Anyway, I really want to see Huang Shan, which is supposedly China’s most picturesque mountain. The villages surrounding Huang Shan are apparently great to visit too. This will make a nice change after all of the congestion in Beijing. I booked a bed and breakfast in the town near the mountain, and then went about getting a flight. It turns out that traveling on a Sunday (which I have to do) is going to cost me about twice as much as through the week. Oh well. That means the ticket cost me about $130 instead of $70. That’s about what I pay for a one-way to Montreal.
Task number two for the day was to find some new shoes. The ones I’d brought from Canada are wearing out, and were starting to look like I’d dropped a nasty dollop of oil on them from the weird hot thing i boght on my first day in Beijing. My shoes were sceaming, “Refugee!”
I bought the new pair at a little store in what seems to be “the shoe district.” I paid about $40 for them. I didn’t bargain, and thought I probably would, but they’re the perfect shoes for what I need: active hiking shoes. I also like the company’s slogan, which is “Conquer the Whole World.” Don’t mind if I do!
I’m going to wrap this up quickly because I can’t stop yawning and I’m going to fall asleep at the keyboard any moment now. I read about the National Grand Theatre opening up tonight. I remembered seeing this structure from the street and saying to myself, “What the hell is that?!” Anyway, it seemed like a good thing to shoot. I took the bus to Tien’an’men Square again, walked through, and found the entrance to the property. There were a few guards trying to keep people from walking on the edge of the reflecting pool. It was funny to see that the Chinese almost consider small acts of civil disobedience a sport. The guard would tell someone to get down off the edge of the pool. They would, but as soon as he turned his head, they’d hop up there again. Then the guard would start blowing his whistle and yelling, and the person would get down again.
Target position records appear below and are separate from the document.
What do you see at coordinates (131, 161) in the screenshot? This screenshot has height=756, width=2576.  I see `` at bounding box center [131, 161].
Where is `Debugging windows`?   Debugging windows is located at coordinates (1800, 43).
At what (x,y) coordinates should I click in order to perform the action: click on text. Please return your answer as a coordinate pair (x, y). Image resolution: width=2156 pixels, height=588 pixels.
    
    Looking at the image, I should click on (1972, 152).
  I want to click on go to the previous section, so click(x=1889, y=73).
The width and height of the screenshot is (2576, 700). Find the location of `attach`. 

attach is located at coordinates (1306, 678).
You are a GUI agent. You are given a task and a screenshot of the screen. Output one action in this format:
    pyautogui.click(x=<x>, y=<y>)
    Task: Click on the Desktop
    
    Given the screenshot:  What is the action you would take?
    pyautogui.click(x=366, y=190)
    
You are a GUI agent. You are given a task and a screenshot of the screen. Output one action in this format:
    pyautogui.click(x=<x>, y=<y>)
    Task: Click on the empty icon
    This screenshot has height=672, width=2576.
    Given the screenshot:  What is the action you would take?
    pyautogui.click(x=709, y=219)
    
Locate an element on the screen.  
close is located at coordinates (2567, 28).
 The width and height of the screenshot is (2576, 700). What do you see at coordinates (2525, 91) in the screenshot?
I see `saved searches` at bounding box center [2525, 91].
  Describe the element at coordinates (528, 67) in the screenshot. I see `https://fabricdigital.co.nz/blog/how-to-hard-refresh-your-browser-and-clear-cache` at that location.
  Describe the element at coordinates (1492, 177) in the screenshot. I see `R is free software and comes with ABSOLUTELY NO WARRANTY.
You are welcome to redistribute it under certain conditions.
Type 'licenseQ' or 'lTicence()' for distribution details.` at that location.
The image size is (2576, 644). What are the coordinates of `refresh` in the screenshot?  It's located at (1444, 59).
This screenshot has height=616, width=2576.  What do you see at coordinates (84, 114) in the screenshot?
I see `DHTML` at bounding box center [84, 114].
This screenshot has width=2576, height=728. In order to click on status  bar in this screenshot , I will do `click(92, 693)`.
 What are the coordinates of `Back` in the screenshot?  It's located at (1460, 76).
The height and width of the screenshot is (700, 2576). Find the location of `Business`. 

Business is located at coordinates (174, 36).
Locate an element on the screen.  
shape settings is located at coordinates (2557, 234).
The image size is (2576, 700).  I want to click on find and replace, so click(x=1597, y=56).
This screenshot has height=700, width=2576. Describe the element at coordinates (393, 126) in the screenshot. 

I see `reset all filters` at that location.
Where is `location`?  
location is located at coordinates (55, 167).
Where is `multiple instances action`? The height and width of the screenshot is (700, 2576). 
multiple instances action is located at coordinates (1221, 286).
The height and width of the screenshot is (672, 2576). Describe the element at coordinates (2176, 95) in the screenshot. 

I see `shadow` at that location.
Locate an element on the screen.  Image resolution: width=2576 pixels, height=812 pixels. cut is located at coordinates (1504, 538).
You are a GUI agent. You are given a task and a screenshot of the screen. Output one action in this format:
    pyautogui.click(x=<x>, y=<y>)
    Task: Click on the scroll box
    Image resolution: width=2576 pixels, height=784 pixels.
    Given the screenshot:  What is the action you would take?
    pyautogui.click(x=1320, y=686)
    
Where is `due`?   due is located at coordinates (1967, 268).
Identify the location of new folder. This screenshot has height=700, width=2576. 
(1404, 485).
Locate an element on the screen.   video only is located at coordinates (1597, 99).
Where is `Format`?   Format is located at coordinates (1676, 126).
This happened a few times.
There were lots of people there with cameras and tripods. None of them was using my special secret technique of burning the image during exposure by using my hand in front of the lens. That means all their pics will have a hugely overexposed spot where that bright building is in the background. Unless they were smart and had a neutral density gradient filter installed! Incidentally, that building in the background is some kind of Chinese government office, like a parliament. The front desk girl here at the hostel didn’t know how to say it in English. Apparently it’s illegal to take pictures of government buildings. However, many things are illegal in China, which doesn’t stop people from doing them.
Anyway, that’s all for tonight. It’s time to collapse until tomorrow.